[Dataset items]

━━━━━━━━━━━━━━━━━━━━━━━━━━━━━━

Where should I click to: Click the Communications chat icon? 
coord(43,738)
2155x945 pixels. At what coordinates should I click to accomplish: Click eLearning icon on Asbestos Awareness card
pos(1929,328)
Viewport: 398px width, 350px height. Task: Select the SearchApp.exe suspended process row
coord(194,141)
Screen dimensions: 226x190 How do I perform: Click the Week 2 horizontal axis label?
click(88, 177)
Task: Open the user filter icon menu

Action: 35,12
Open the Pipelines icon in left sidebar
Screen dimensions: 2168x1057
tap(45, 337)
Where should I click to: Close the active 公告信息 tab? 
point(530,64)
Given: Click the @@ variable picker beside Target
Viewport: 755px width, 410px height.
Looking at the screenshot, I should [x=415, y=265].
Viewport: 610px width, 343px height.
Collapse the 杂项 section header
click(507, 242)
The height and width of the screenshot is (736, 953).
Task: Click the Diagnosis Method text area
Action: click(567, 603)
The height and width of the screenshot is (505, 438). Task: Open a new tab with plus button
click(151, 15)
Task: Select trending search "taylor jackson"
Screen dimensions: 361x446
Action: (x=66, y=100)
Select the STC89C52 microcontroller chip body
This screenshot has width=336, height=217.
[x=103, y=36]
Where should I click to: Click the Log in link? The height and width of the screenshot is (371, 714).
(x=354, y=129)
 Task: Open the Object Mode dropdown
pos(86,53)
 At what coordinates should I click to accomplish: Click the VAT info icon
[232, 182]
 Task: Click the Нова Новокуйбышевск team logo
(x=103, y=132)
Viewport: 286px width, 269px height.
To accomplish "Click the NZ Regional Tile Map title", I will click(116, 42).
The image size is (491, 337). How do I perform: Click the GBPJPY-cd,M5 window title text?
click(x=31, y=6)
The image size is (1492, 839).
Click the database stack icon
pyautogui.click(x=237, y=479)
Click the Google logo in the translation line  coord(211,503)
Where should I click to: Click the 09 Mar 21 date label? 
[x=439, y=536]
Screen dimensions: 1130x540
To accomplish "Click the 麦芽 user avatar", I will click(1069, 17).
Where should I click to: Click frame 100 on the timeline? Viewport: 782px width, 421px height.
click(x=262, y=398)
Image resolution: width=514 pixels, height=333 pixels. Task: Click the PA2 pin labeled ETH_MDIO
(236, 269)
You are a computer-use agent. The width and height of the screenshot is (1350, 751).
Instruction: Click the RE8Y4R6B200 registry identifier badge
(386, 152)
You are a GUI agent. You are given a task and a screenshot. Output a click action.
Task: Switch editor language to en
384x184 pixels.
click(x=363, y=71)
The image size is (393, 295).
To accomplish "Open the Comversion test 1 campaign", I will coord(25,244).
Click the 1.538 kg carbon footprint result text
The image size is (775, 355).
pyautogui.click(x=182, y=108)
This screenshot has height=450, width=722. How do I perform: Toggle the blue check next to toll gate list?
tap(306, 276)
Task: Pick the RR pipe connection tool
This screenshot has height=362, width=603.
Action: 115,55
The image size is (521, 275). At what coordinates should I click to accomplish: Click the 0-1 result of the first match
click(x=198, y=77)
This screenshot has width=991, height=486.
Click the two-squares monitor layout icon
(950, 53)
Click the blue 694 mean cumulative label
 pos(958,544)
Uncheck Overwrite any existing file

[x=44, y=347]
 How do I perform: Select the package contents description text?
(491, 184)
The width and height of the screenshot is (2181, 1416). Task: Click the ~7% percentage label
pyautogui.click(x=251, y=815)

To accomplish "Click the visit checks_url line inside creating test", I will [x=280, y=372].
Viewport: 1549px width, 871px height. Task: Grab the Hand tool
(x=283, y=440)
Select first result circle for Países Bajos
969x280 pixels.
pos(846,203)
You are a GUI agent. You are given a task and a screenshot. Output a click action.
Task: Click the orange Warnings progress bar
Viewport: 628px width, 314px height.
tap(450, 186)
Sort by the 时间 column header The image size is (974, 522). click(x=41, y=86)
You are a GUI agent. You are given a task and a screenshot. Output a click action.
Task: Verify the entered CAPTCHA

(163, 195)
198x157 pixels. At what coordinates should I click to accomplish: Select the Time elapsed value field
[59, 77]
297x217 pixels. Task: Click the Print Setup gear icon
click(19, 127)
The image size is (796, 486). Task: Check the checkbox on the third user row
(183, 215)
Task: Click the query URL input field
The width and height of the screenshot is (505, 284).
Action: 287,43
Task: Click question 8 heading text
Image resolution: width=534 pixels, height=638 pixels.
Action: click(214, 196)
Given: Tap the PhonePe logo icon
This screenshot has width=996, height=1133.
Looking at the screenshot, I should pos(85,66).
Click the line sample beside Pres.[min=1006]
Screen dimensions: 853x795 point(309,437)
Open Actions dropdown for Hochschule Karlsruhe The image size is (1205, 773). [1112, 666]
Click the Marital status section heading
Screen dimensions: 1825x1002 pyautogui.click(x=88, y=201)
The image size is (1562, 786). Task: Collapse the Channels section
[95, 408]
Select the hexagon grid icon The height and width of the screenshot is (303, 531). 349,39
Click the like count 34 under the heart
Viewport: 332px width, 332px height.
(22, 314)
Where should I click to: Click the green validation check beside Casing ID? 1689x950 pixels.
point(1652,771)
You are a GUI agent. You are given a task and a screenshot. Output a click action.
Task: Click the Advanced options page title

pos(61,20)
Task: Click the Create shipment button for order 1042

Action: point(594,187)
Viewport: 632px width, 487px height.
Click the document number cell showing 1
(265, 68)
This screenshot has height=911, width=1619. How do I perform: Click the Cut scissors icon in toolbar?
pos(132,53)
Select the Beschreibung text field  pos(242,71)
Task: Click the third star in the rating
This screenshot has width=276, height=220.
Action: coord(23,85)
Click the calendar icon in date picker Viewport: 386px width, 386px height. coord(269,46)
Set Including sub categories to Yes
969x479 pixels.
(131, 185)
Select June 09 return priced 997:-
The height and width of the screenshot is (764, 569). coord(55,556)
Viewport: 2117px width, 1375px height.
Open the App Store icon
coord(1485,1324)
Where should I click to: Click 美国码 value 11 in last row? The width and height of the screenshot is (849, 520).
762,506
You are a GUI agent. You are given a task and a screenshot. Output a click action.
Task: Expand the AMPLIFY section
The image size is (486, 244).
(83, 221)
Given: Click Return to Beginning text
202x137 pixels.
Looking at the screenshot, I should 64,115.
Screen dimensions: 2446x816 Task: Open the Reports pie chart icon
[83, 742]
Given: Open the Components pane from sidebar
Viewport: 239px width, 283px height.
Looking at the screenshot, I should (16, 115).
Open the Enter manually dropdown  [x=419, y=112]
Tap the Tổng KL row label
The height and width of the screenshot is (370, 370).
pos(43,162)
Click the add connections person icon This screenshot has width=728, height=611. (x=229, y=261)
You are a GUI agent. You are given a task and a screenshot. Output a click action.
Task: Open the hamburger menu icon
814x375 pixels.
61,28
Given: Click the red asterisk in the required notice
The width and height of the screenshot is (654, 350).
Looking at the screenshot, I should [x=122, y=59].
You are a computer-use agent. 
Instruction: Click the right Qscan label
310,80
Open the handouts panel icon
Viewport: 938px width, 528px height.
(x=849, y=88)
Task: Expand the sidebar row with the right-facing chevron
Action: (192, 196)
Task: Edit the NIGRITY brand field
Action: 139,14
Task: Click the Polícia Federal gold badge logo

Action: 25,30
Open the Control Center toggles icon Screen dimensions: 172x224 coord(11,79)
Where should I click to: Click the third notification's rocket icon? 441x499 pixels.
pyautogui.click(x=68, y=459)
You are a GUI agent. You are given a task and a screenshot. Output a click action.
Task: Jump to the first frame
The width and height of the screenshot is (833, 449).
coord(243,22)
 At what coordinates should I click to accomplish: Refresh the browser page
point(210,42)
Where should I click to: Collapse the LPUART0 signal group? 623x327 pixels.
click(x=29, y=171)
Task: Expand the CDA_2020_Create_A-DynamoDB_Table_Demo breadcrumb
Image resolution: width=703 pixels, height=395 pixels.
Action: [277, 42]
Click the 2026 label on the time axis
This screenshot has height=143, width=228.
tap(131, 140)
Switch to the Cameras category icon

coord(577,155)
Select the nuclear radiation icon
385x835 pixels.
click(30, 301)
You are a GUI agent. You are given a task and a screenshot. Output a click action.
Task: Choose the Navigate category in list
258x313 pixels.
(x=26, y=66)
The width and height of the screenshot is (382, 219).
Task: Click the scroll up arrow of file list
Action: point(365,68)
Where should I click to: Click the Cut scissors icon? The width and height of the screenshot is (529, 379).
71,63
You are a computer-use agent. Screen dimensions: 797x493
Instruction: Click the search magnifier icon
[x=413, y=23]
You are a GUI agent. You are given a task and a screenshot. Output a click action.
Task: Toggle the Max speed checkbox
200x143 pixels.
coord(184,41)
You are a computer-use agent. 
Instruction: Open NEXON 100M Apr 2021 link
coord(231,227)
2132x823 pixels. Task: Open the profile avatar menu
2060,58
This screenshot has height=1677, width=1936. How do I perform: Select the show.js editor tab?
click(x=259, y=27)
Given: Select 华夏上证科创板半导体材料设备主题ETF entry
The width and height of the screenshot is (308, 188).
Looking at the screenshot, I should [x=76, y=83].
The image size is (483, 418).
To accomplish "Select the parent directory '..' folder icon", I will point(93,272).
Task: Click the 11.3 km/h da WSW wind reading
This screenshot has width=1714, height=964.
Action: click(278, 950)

━━━━━━━━━━━━━━━━━━━━━━━━━━━━━━

■ GOAL
Copy out the lines of the listing above, from the line containing "Viewport: 1549px width, 871px" through the line containing "pos(846,203)", inclusive, reproducing each one character for character.

■ WORKED SOLUTION
Viewport: 1549px width, 871px height. Task: Grab the Hand tool
(x=283, y=440)
Select first result circle for Países Bajos
969x280 pixels.
pos(846,203)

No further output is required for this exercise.